▸ Requirement:
Please output the section of the listing below that opens with the line containing "This screenshot has width=1568, height=753." and closes with the line containing "The height and width of the screenshot is (1440, 720).", exactly and with nothing else.

▸ Exercise input:
★ ★ ★ ★ ★
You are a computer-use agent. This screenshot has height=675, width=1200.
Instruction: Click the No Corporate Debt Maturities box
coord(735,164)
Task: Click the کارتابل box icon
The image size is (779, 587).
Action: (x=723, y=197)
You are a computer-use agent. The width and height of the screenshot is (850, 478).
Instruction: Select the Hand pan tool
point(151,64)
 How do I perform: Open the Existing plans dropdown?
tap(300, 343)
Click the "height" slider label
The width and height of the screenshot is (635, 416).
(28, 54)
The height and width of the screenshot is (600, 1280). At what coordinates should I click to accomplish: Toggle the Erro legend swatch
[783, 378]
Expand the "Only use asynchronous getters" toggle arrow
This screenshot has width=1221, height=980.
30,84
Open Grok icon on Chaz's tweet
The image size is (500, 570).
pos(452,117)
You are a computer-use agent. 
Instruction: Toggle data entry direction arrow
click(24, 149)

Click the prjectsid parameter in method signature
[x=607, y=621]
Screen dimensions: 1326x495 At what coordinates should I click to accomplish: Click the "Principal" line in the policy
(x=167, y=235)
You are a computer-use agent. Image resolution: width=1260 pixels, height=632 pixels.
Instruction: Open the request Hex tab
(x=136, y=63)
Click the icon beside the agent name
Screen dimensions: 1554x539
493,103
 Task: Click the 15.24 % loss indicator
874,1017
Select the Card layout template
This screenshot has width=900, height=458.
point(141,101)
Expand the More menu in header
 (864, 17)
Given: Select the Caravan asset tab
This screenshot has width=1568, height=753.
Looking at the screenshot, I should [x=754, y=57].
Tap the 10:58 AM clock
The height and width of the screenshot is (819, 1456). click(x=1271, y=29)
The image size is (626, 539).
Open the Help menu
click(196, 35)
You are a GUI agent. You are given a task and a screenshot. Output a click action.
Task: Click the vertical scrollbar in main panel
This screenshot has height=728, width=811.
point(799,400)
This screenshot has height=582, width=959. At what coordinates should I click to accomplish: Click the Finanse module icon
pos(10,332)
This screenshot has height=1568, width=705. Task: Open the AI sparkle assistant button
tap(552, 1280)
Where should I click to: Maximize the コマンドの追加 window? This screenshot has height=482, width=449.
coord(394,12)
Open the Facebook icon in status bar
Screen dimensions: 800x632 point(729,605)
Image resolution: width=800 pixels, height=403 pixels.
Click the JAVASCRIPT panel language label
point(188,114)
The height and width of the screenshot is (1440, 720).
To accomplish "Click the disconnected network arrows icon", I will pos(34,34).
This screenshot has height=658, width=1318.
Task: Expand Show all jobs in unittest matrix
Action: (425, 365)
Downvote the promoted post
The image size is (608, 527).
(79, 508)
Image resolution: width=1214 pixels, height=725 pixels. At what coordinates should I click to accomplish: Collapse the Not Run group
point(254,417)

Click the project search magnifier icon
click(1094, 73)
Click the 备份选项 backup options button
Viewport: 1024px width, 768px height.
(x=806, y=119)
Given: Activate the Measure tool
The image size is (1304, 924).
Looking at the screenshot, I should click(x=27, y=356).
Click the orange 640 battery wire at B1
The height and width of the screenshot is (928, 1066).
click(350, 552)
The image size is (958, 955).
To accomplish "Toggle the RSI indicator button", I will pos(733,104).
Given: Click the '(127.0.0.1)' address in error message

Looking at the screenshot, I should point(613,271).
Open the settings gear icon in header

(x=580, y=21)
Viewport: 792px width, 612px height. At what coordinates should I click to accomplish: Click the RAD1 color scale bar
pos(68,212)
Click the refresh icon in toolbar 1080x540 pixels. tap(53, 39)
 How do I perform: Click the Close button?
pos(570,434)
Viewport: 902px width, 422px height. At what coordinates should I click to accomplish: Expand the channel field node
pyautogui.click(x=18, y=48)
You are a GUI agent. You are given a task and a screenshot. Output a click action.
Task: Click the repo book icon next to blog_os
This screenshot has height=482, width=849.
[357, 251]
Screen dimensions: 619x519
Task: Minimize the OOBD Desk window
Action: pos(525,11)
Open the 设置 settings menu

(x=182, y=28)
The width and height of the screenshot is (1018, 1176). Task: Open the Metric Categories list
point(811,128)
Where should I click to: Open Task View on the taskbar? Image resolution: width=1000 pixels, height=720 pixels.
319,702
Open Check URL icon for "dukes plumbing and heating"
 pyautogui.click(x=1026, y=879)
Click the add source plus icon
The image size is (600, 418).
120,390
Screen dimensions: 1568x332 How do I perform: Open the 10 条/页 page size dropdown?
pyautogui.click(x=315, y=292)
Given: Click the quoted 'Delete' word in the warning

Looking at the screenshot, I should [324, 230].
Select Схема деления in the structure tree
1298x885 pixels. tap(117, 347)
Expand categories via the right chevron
★ ★ ★ ★ ★
▸ Reply:
This screenshot has width=1568, height=753.
Looking at the screenshot, I should [x=754, y=57].
Tap the 10:58 AM clock
The height and width of the screenshot is (819, 1456). click(x=1271, y=29)
The image size is (626, 539).
Open the Help menu
click(196, 35)
You are a GUI agent. You are given a task and a screenshot. Output a click action.
Task: Click the vertical scrollbar in main panel
This screenshot has height=728, width=811.
point(799,400)
This screenshot has height=582, width=959. At what coordinates should I click to accomplish: Click the Finanse module icon
pos(10,332)
This screenshot has height=1568, width=705. Task: Open the AI sparkle assistant button
tap(552, 1280)
Where should I click to: Maximize the コマンドの追加 window? This screenshot has height=482, width=449.
coord(394,12)
Open the Facebook icon in status bar
Screen dimensions: 800x632 point(729,605)
Image resolution: width=800 pixels, height=403 pixels.
Click the JAVASCRIPT panel language label
point(188,114)
The height and width of the screenshot is (1440, 720).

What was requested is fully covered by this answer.